I suppose it is that macho image that NASCAR tries so hard to achieve – as if. As if anybody believes race car drivers are tougher than football players or NBA players or soccer players. Stupid redneck image that means nothing.
More of that stone-age Yarborough-Allison mentality. Last I checked, they weren’t racing anymore.
No, Yarborough and Allison are not driving anymore. We all get old. We don’t all make the Hall of Fame, though.
The race started at about 12:20 on the west coast. Why can’t the east coast races start at that time? It seems there is a definite increase in church attendance when the NFL season ends.
Didn’t Joey get Robby because Robby roughed him up earlier?
Bill – I don’t know the exact rule, but I think the gist of it is that you can’t made a sudden change to your driving line with the sole intent of blocking the path of the pursuer.
If the pursuer is put into the position of having to either slam on his brakes, or plow into you, that’s probably a block.
Happens in NASCAR and they don’t seem to mind it, especially late in the plate races pre-tandem era.
Tony said that he dumped Vickers because he was blocking him, so he dumped him. Jr. is the one who paid for Tony’s dumping Vickers, down to 7th in points. Tony got what he had coming later…but that did not help Jr. Tony was being a jerk, & according to his interview, Tony intends to continue being a jerk for the rest of his career.
Bill S if you would have really watched the race you wouldve seen that Bowyer and Logano took tires on the last caution
another good article Matt
Marybeth, do you have anything else to talk about besides Jr. When he has a bad race, you make excuses for him or its always someone elses fault. Your driver started back in the pack and that’s what happens when you don’t qualify well.
Montoya: If he had any patience he could have had a nice top 5 finish and moved up the standings with everyone else having problems. Instead he punted everyone, got a taste of his own medicine and ended up 20 something.

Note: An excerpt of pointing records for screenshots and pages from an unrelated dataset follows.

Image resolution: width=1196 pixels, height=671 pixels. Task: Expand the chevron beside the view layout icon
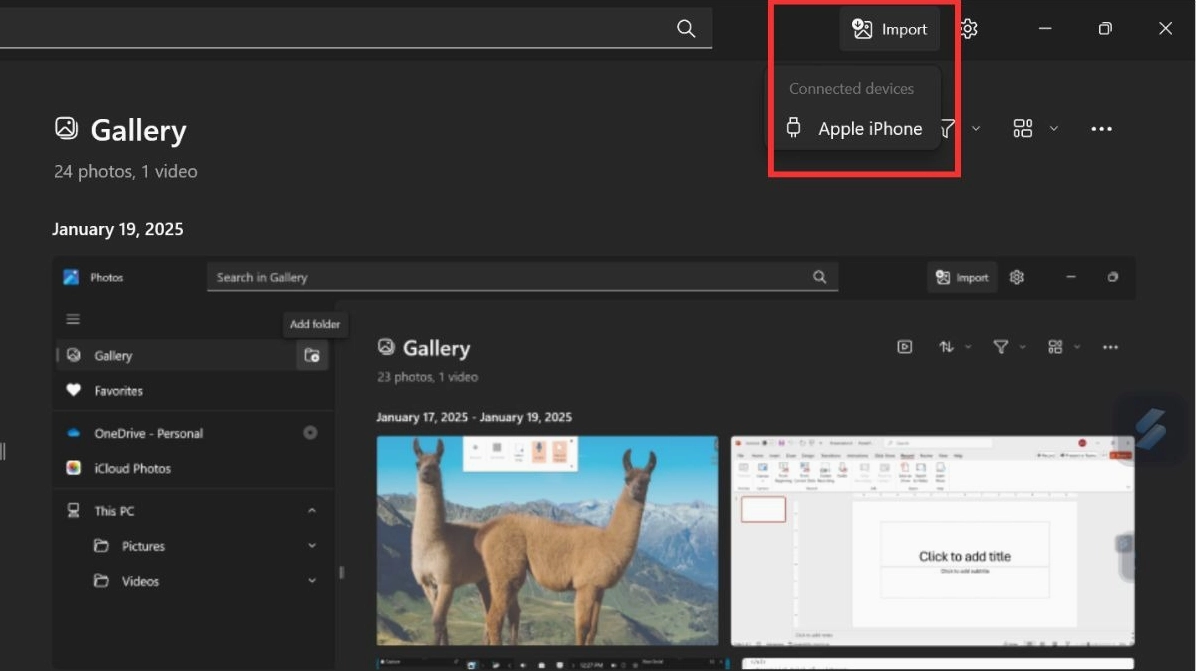(x=1053, y=129)
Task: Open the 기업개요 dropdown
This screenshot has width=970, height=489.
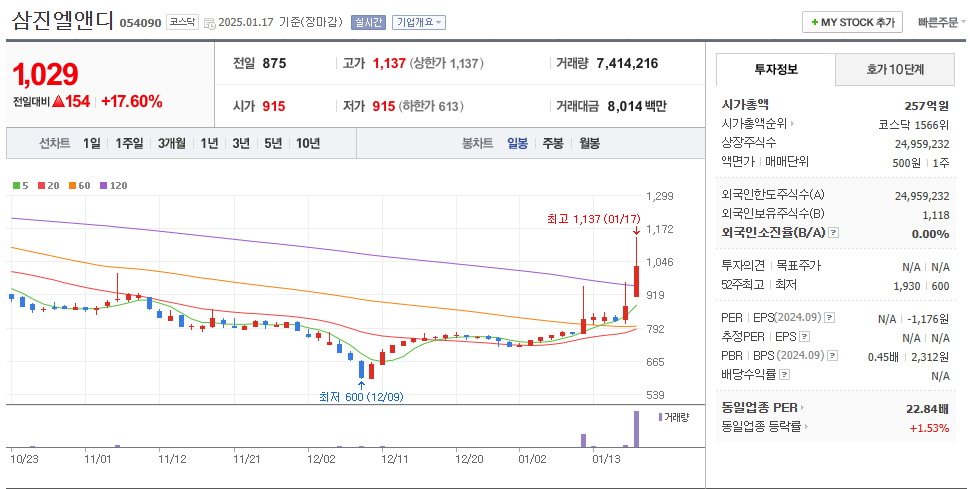Action: pyautogui.click(x=419, y=22)
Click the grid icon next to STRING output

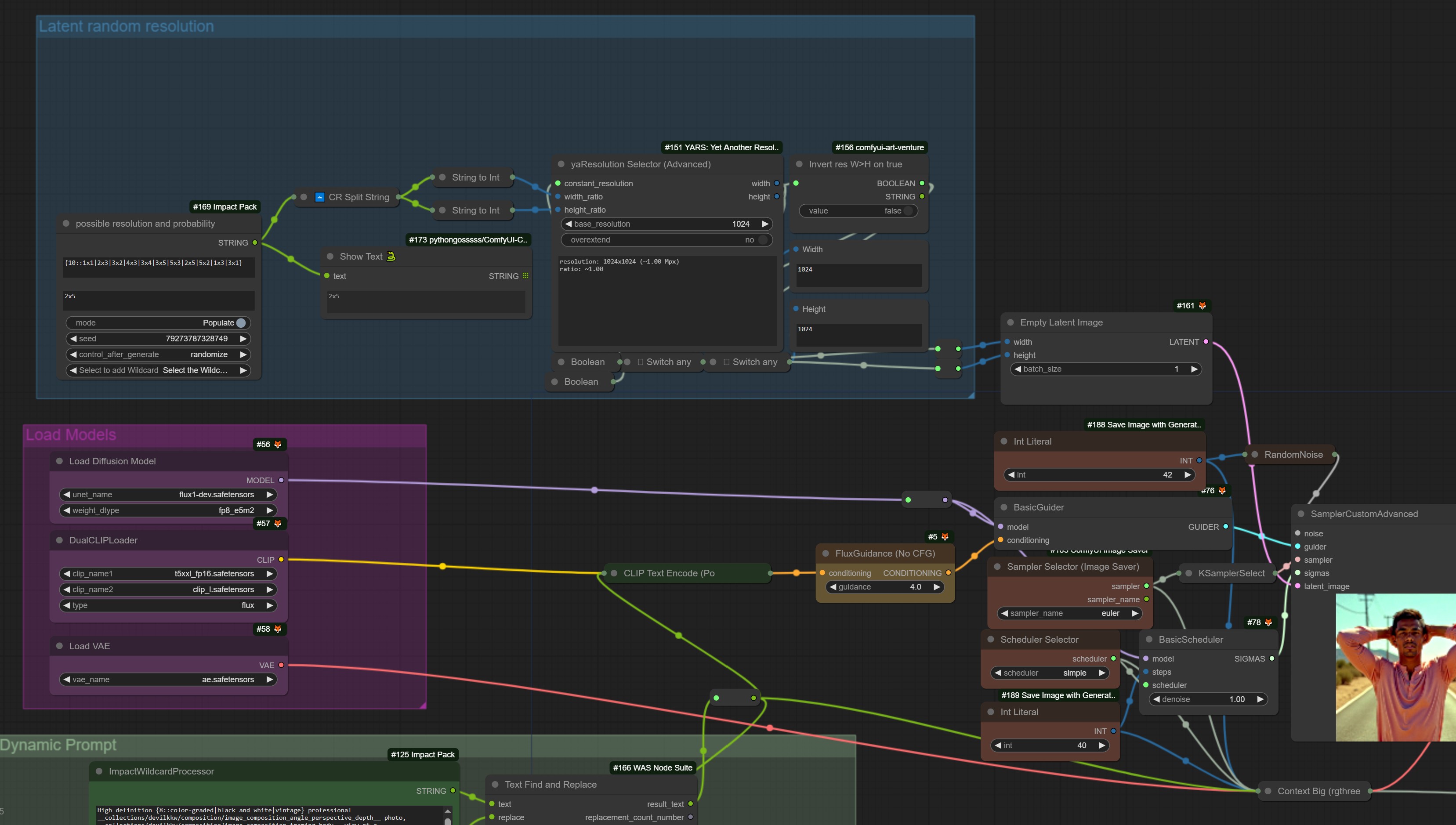525,276
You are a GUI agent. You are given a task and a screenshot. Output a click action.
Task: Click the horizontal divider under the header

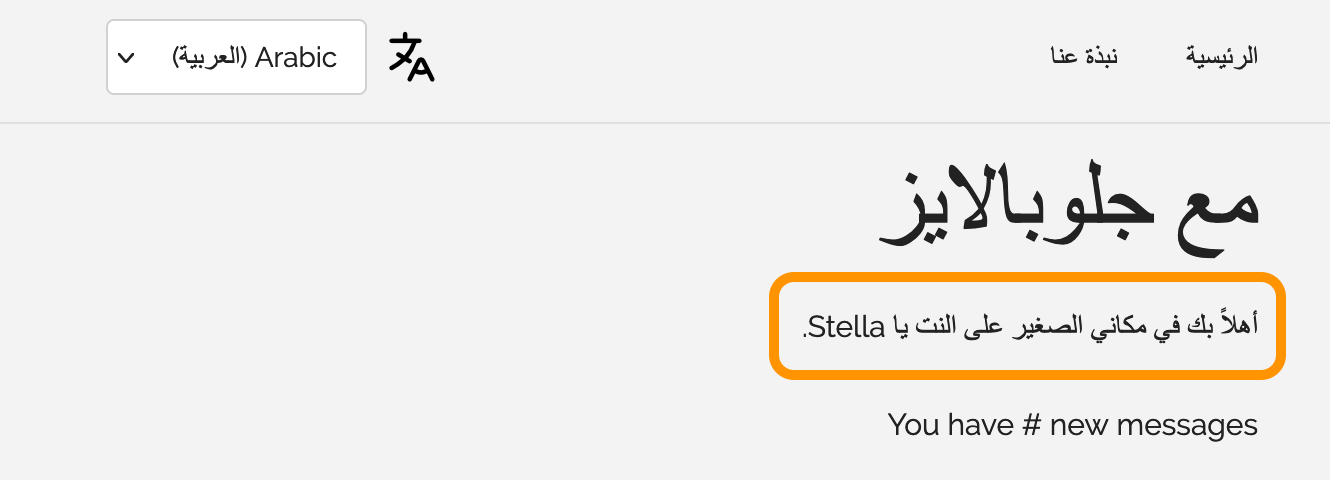pyautogui.click(x=665, y=123)
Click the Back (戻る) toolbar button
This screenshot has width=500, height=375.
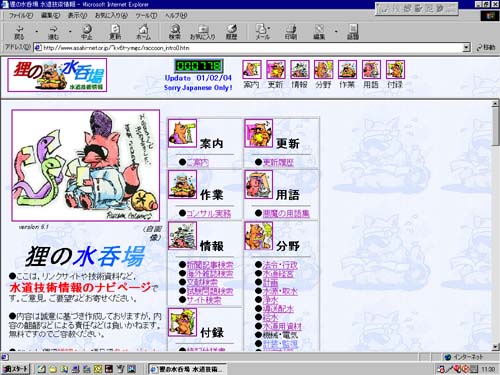point(20,32)
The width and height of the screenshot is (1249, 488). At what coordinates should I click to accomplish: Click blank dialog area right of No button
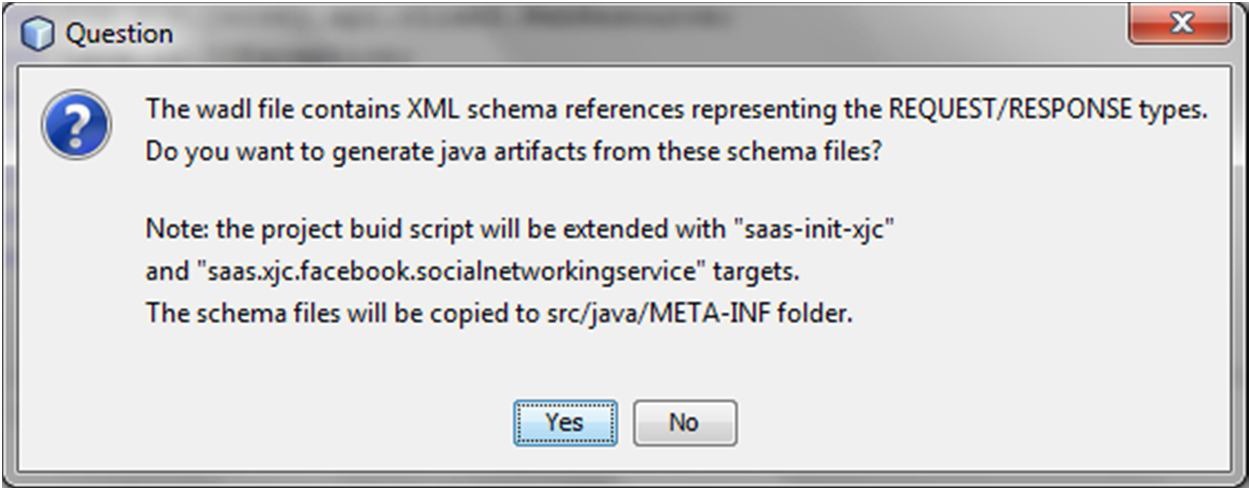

Logano: I disagree with your assessment of Logano. You obviously have some dislike for him. Isn’t there a 3 year rule for young drivers to develop? I have heard that many times. He has not reach a full 3 years yet so I think you are being a little harsh and think a top 5 on a road course is a pretty good feat. Whens the last time Jr had a top 5 on a road course? Also, didn’t the media create this name for him. I don’t remember anyone else calling him “sliced bread” other than the media. So how is that his fault?
Tim, if you could read, you would see that Matt did not write this article. He snubs tracks he does not like. Bryan Davis Keith III wrote this masterpiece.
And since you were wrong about the obvious, I will have to verify your statement about Bowyer and Logano. They restarted well ahead of drivers who had been in front of them before the last caution.